I tried to tell her I learned it from a bathroom wall…but the context I used the word in was a little too correct. Mom knew a 1st grader didn’t really understand the exclamatory proper usage of a cuss word out of sheer ignorance.

There are a few words many church folk would consider dirty. Not because they are “bad”, but they just don’t fit in the nice, proper version of Christianity we are comfortable with. Fasting can be a dirty word (probably because we don’t want to do it).

Confession is a dirty word for several reasons. It might be a Protestant hangup or just unwillingness to admit to what you know isn’t right. No matter the excuse, confession matters.

This Sunday we are talking about confessions integral place in the Christian life and it’s necessity for any move of God.
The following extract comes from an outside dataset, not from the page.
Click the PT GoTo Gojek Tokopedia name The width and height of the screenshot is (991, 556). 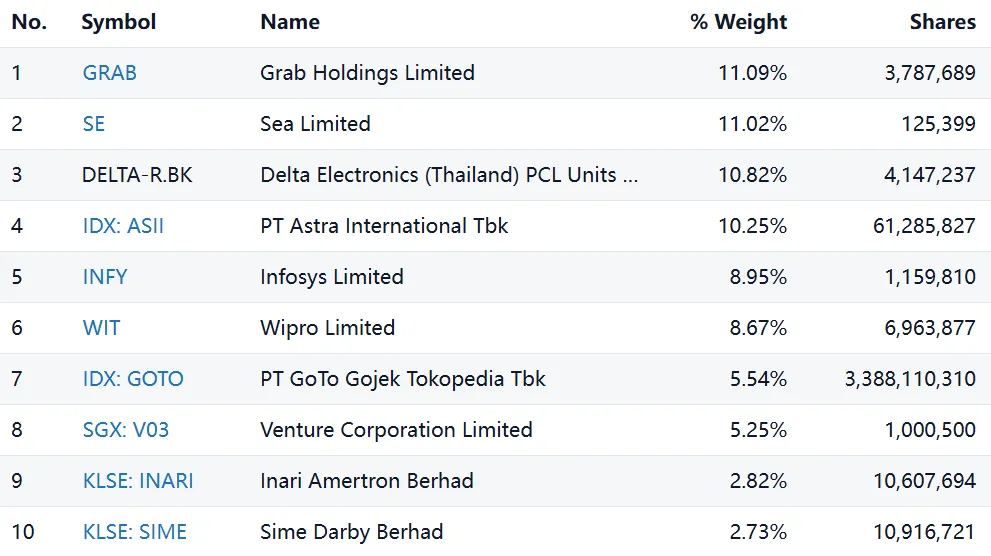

This messenger was John the Baptist. He was in the wilderness and preached that people should be baptized to show that they had repented of their sins and turned to God to be forgiven. All of Judea, including all the people of Jerusalem, went out to see and hear John. And when they confessed their sins, he baptized them in the Jordan River. His clothes were woven from coarse camel hair, and he wore a leather belt around his waist. For food he ate locusts and wild honey.

John announced: “Someone is coming soon who is greater than I am—so much greater that I’m not even worthy to stoop down like a slave and untie the straps of his sandals. I baptize you with water, but he will baptize you with the Holy Spirit!”

Later on, after John was arrested, Jesus went into Galilee, where he preached God’s Good News. “The time promised by God has come at last!” he announced. “The Kingdom of God is near! Repent of your sins and believe the Good News!” Mark 1:4-8,14-15

In any mighty move of God, confession is at the beginning.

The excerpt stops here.